### What you will do
Every line below from the one with "You are a GUI" through the one with "Given: Go to the API Key Sharing tab" should be retyped exactly, both ends included; no other lines and no pictures.

### Input records
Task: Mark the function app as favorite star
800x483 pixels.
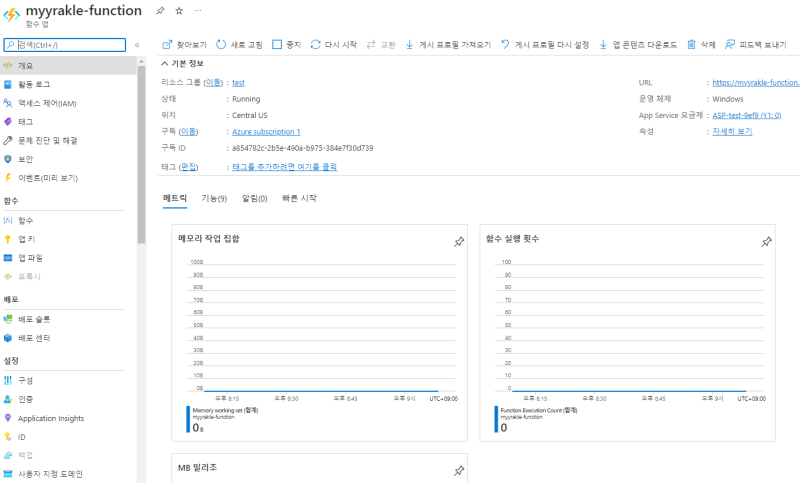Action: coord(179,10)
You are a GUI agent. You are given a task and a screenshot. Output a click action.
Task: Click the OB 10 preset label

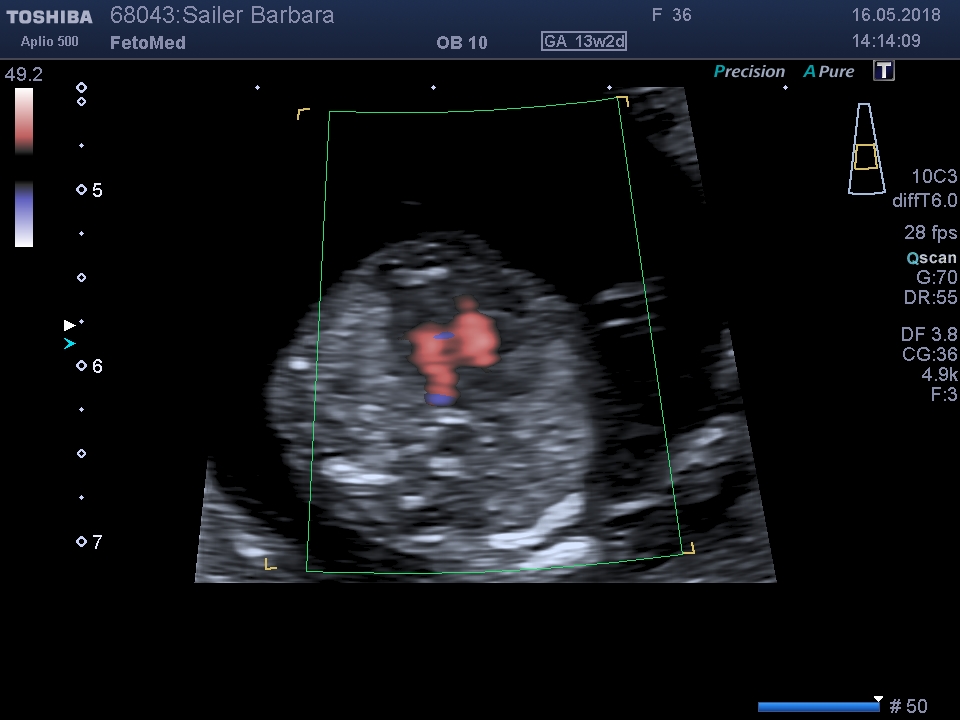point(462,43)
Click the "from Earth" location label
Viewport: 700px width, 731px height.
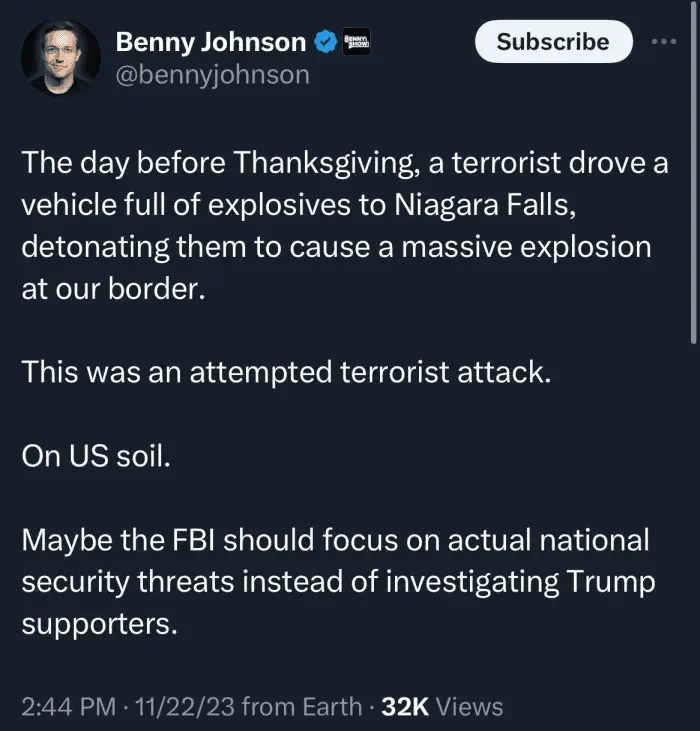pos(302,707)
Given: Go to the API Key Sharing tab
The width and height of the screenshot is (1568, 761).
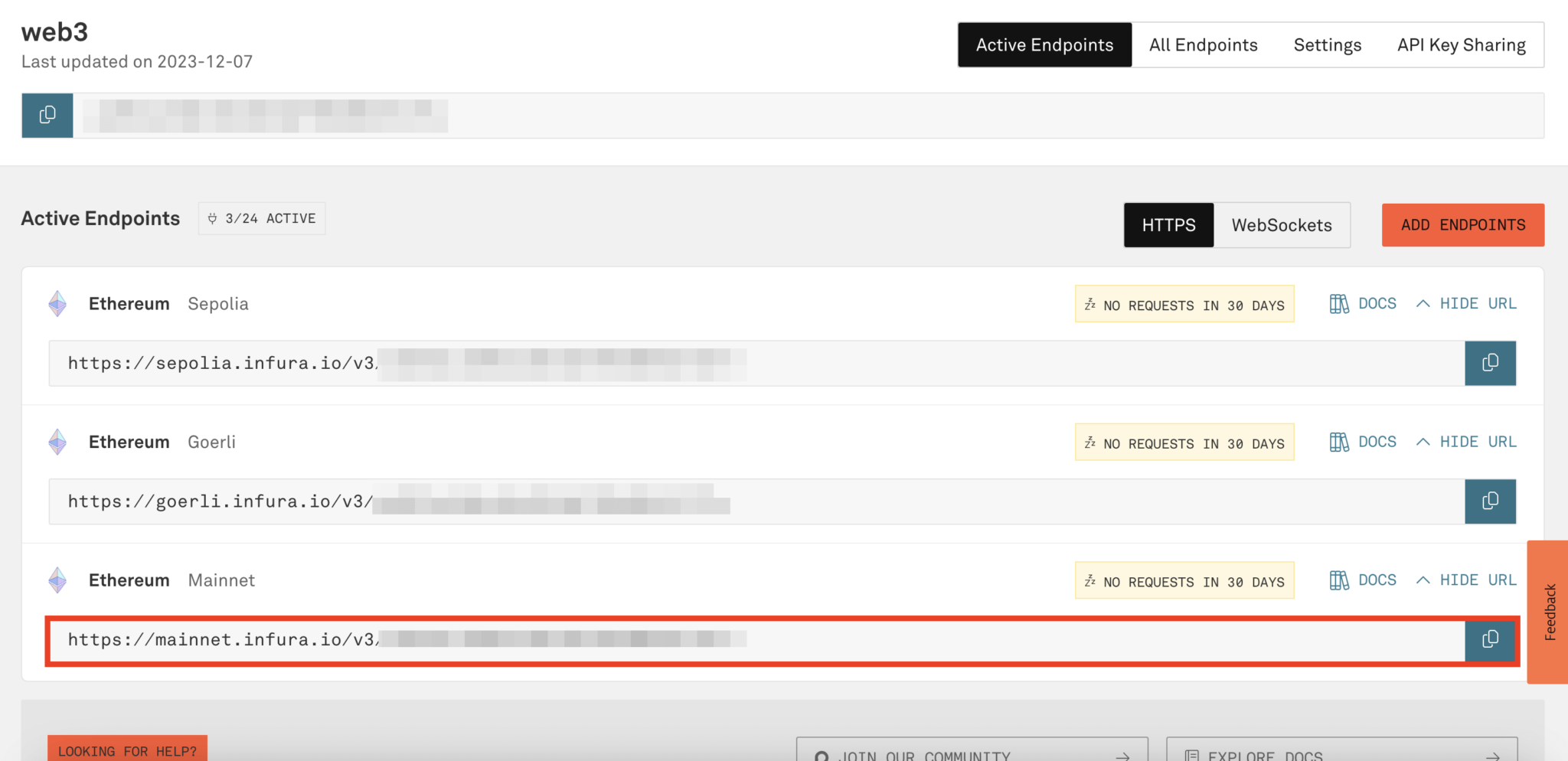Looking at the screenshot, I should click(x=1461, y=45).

---

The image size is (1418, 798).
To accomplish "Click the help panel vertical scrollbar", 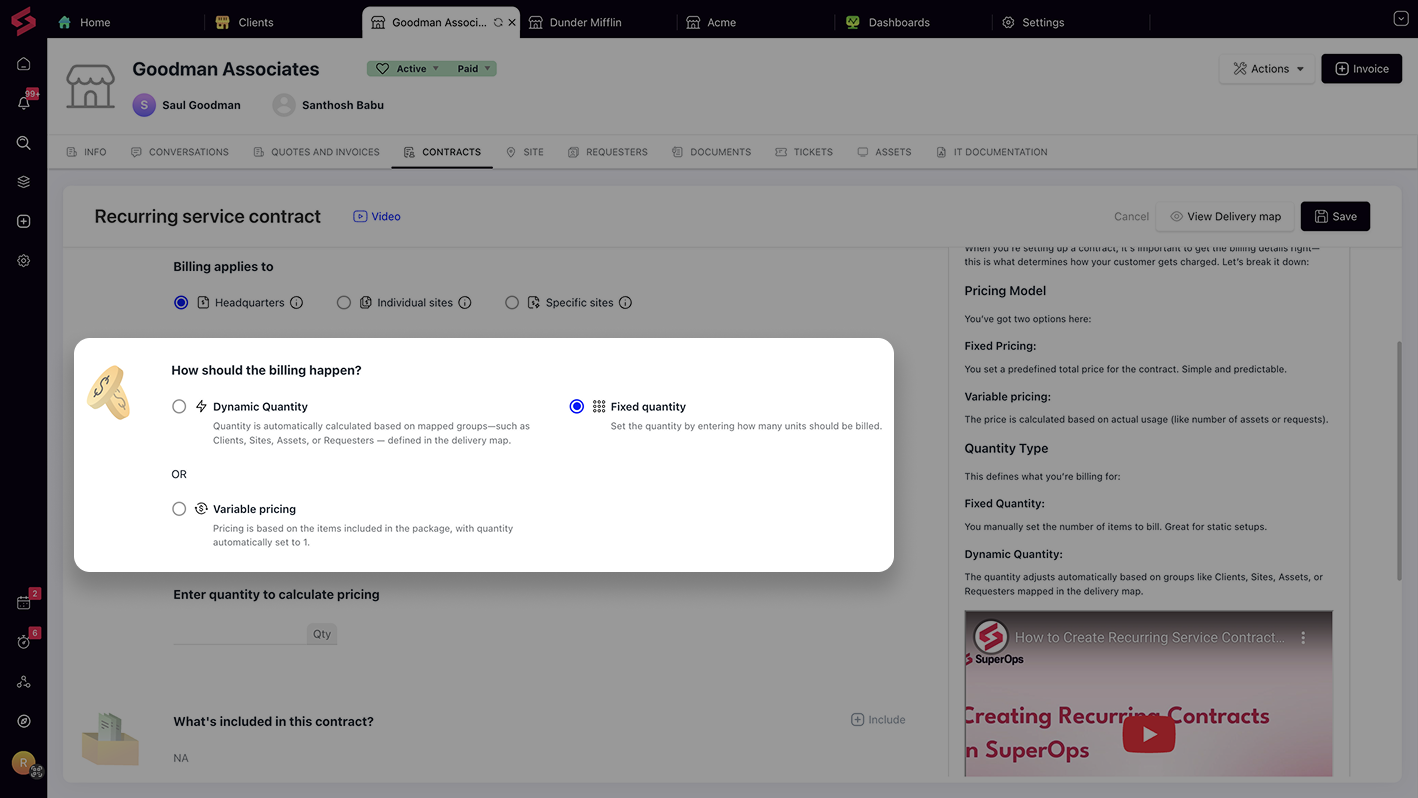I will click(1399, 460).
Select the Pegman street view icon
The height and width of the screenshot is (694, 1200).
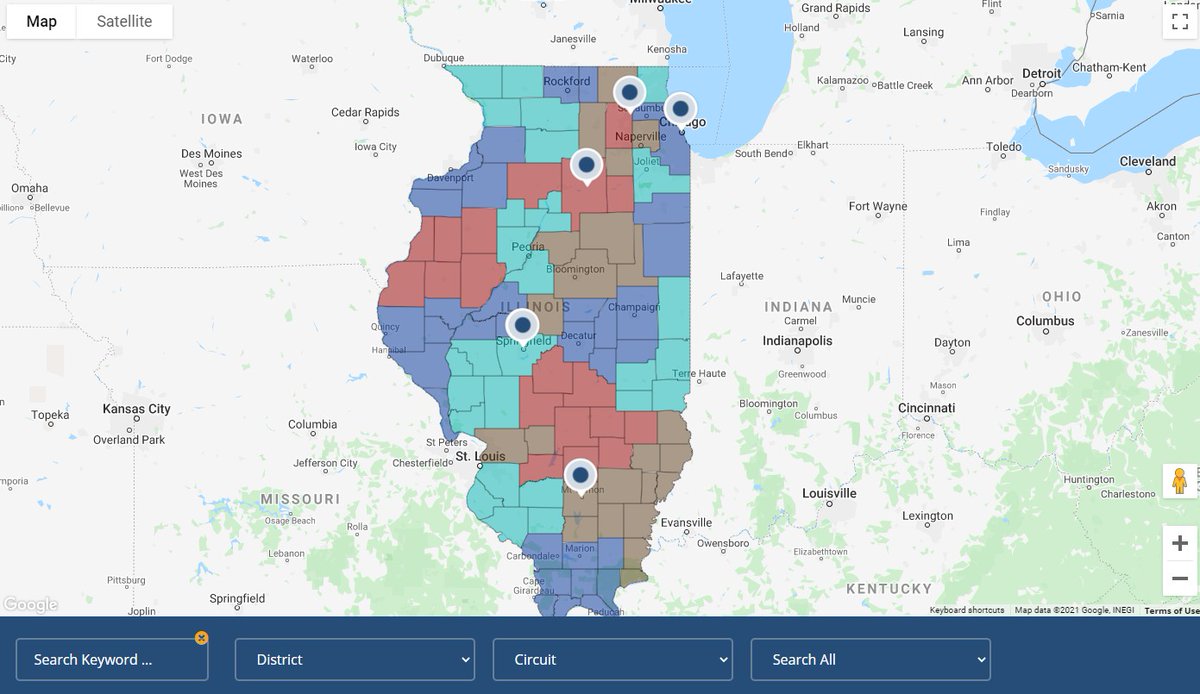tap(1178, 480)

==

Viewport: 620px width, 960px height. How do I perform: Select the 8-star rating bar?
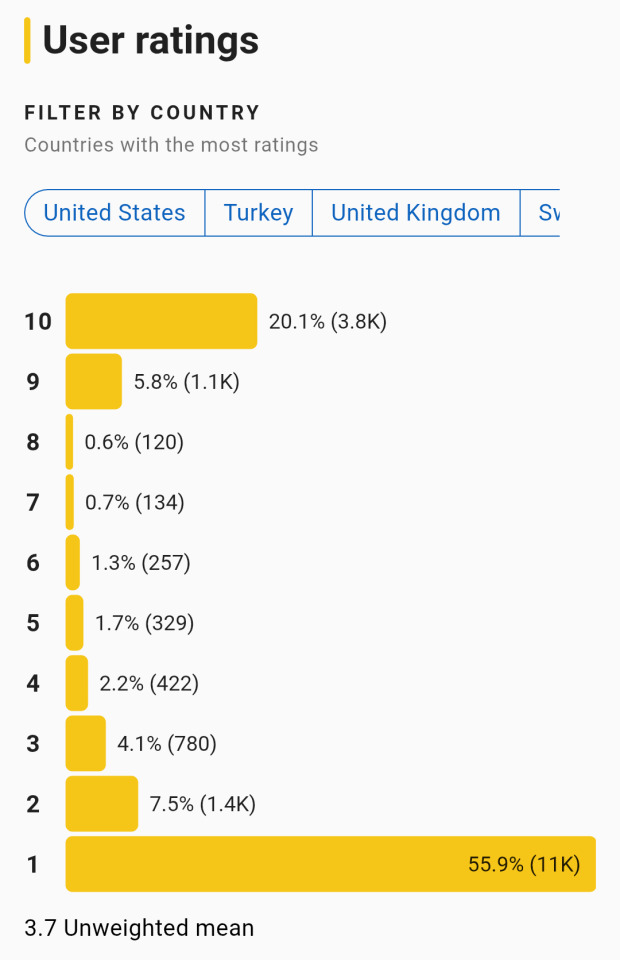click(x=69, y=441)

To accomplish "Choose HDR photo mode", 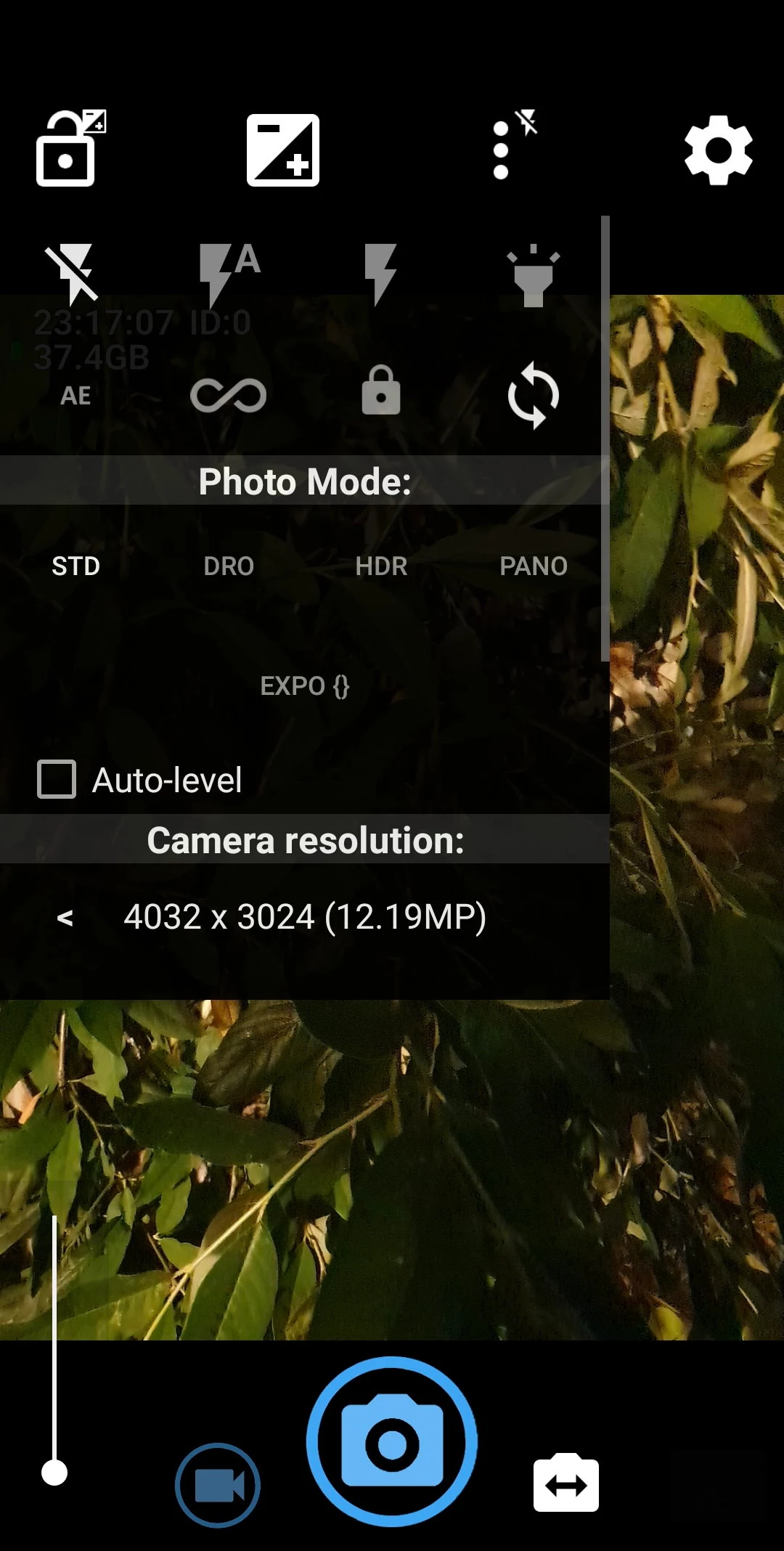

### Result of this task
You are a GUI agent. You are given a task and a screenshot. Output a click action.
Task: Click the OB 10 preset label

point(462,43)
Click the "from Earth" location label
Viewport: 700px width, 731px height.
pos(302,707)
Given: Go to the API Key Sharing tab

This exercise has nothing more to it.